Peter nodded. “Or they learn to come in during the elephant seal peak.”

“Or maybe they’re spending more time breeding.”

I was beginning to realize that studying great white sharks was not really about the rush of seeing them. Instant gratification was beside the point. Decades passed before patterns became visible, before hunches could be proven, before the jigsaw puzzle came together, if it ever did. Science, by definition, was altruistic. You might be the one who benefited from the information you’d collected over the years, you might not. You might be dead, even. And someone else using your data might go on to win the Nobel Prize.

But there had been one major breakthrough this season: The satellite tags had begun to pay off with reams of new information. The Farallon sharks, it seemed, spent most of their lives roving the open ocean rather than sticking close to the coast, as had been supposed. And when they moved away from the islands and over the lip of the continental shelf, they began diving to depths greater than seven hundred meters. That, too, was unheard-of behavior from an animal that hunted its prey on the surface. And the sharks were
booking
, logging as many as sixty miles per day with purposeful efficiency. It was as though they were late for an appointment somewhere and hustling to keep it. A Rat Packer named Tipfin, tagged by Peter in October 2000 (and again in October 2001), was discovered to have cruised 2,300 miles to Hawaii in thirty-seven days. He remained near Maui for at least four months, and then turned around and returned to the Farallones in October. No one had any inkling that great white sharks were such globe-trotters. “It was like seeing owls leave the forests and head out over the open plains,” Scot said.

◆ INFORMATION GIVEN
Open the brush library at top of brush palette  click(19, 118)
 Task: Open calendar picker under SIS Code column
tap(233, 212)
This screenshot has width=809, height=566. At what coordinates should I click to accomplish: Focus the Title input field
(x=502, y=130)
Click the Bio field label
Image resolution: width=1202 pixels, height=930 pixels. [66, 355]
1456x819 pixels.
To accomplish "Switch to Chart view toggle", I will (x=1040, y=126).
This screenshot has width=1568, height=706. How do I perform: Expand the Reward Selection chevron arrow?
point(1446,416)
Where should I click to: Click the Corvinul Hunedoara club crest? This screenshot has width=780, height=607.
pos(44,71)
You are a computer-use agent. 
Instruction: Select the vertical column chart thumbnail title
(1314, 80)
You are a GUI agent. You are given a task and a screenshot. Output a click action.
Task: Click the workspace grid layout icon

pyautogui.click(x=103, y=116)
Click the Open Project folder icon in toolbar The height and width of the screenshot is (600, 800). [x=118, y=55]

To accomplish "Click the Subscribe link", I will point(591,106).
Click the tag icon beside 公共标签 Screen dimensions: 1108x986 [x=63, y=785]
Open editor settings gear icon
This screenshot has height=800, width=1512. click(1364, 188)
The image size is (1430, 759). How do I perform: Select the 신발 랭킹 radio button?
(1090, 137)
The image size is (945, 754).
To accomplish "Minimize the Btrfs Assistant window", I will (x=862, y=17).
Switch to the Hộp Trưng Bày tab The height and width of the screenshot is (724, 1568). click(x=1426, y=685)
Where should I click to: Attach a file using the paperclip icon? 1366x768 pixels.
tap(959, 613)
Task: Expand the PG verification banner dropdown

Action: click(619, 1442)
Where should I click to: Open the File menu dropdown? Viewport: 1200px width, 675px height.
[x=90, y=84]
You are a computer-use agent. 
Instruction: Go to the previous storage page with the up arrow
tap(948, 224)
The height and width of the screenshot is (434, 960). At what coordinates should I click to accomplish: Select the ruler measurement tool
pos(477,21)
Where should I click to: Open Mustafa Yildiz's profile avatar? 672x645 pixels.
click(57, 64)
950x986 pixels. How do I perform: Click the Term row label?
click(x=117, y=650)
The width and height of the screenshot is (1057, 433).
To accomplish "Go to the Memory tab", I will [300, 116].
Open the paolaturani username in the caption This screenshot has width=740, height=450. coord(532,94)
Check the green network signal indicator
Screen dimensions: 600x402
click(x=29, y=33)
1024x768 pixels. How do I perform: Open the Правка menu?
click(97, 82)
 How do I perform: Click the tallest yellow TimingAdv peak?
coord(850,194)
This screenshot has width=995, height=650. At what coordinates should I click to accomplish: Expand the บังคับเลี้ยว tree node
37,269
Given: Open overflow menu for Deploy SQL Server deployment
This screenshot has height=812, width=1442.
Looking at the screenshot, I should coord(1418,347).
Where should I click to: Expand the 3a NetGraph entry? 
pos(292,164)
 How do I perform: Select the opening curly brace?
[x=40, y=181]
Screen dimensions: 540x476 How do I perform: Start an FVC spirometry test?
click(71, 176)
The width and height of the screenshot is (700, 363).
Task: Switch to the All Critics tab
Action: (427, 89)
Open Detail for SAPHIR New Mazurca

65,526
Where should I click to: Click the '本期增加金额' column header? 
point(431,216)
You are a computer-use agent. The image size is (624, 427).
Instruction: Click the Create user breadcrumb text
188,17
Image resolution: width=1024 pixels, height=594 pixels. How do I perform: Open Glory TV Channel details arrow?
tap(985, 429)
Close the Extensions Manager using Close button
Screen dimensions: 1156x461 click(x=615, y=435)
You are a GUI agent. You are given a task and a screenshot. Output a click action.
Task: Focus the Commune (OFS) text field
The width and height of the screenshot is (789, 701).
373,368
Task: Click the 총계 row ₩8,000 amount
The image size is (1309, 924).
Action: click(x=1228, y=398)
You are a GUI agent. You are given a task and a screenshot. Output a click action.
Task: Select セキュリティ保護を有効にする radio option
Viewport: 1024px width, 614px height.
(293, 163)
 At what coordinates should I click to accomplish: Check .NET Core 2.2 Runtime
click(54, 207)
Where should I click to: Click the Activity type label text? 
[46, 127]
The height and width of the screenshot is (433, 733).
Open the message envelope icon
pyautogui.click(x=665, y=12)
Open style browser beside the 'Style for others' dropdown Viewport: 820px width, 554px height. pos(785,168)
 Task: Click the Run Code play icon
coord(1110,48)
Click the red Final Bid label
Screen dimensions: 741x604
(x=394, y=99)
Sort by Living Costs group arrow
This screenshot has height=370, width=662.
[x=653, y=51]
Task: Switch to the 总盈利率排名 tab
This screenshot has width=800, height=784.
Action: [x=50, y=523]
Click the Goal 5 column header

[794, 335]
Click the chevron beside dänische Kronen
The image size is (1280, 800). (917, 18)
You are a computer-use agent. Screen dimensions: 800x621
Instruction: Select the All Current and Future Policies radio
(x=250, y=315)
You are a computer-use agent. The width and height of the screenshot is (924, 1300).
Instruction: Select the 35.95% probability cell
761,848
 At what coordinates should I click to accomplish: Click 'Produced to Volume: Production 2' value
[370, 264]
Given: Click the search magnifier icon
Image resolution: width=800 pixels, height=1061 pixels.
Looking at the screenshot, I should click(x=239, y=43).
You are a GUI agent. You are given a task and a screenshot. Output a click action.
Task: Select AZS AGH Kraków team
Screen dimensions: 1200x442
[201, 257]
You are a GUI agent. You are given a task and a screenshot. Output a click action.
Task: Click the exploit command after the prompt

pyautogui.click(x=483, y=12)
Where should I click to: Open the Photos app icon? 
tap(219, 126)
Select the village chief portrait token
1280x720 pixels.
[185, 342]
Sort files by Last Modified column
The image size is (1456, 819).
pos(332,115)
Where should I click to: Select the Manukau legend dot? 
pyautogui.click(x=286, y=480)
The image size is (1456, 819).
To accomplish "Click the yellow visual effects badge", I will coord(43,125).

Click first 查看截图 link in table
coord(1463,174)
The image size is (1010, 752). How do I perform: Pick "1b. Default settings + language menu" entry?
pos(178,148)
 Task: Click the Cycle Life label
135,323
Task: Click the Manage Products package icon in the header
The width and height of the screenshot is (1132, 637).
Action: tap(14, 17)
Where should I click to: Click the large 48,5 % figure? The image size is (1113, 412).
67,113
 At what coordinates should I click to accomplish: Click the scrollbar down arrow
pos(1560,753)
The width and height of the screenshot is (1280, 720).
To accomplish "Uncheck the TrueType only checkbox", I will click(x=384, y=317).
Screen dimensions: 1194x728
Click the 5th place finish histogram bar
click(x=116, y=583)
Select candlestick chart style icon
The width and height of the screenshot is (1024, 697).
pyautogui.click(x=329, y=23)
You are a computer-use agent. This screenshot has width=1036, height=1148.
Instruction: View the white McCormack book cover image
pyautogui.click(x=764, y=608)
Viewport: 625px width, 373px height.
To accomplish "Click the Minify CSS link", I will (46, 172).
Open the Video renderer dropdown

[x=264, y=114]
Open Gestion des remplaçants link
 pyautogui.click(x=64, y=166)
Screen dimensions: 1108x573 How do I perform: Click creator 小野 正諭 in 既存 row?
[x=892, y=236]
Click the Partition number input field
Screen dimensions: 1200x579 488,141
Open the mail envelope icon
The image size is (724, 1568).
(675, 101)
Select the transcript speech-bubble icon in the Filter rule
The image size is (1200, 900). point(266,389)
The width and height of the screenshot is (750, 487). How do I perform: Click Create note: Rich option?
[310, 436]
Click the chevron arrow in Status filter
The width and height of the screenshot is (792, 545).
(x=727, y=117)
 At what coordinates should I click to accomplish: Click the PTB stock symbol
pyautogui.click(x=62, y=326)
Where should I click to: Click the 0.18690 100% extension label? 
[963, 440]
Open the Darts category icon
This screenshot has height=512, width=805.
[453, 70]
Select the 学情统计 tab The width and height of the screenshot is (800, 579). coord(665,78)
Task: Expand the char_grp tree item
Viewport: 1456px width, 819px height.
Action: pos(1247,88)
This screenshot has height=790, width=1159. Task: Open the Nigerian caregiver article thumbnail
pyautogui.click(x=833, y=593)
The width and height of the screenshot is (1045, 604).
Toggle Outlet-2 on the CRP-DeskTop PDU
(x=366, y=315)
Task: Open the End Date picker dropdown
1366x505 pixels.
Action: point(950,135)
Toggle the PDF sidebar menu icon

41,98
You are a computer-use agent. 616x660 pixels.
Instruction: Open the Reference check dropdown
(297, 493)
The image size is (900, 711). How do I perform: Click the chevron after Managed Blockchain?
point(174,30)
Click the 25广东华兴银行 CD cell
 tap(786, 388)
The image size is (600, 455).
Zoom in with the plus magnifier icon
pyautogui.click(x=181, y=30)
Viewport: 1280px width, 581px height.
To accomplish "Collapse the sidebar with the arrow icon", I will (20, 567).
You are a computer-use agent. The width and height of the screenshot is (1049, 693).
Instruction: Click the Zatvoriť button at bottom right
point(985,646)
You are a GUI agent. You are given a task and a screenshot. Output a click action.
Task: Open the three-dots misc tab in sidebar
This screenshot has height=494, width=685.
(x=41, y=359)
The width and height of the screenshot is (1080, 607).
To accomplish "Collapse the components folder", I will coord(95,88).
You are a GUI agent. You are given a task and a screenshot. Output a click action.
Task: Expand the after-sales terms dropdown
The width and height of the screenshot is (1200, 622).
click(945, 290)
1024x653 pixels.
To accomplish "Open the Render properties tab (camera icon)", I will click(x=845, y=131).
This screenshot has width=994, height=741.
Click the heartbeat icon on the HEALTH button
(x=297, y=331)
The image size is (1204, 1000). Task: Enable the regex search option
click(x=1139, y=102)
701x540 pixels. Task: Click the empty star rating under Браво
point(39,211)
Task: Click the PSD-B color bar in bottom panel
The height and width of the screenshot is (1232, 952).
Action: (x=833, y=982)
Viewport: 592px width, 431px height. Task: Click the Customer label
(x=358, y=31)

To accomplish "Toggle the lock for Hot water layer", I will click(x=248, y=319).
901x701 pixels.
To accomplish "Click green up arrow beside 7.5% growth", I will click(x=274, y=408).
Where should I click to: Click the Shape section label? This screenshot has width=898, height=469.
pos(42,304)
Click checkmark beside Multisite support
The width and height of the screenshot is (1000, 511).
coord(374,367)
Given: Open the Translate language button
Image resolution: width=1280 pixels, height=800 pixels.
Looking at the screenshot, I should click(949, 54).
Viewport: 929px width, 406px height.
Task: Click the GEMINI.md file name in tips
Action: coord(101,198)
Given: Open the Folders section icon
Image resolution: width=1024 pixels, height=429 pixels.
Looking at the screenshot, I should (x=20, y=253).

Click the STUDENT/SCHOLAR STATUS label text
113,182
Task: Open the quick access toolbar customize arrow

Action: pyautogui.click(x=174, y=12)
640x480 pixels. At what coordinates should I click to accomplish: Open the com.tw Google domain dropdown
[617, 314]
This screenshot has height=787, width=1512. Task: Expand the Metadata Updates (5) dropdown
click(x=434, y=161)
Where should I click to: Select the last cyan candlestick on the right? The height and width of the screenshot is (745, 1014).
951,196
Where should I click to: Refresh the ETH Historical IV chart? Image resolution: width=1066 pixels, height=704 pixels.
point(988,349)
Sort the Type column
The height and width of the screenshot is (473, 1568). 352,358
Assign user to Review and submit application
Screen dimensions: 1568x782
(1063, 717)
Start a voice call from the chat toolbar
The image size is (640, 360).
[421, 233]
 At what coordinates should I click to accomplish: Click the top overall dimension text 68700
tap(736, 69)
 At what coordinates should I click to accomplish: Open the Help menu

◆ APPLY WHAT YOU READ
1 – Translate this sentence from the great white shark passage into Spanish: "Science, by definition, was altruistic."
2 – Please carry the great white shark passage forward, starting after its last sentence.
The data were taken from a separate source.

◆ YOUR RESPONSES
1 – La ciencia, por definición, era altruista.

2 –
Tipfin was the only tagged shark, however, who went that far west. When the other satellite-tagged sharks left the Farallones, they all swam southwest, to a patch of ocean located approximately 1,500 miles off the coast of Ensenada, Mexico. They remained there for as long as eight months, indicating that this remote place is where they spend much of their lives. Though the gathering spot lacks seamounts or islands or any other notable features, its significance is surely anything but random, and not just among the Farallon set. White sharks tagged at Guadalupe Island and elsewhere in California headed straight to the same area. Scot had long suspected that something unusual was going on when they weren’t at the Farallones; he’d noticed that by the time the sharks disappeared in December they had managed to fatten themselves up, but when they returned the following autumn they were much thinner, sometimes unrecognizably so. Often they were trailing remoras, small pilot fish that are found in more southerly waters. The epic trip described by the tags explained the
where,
but not the big mystery:
why?
“So the question is,” Scot said, leaning in and raising his eyebrows dramatically. “What the hell are they doing out there?”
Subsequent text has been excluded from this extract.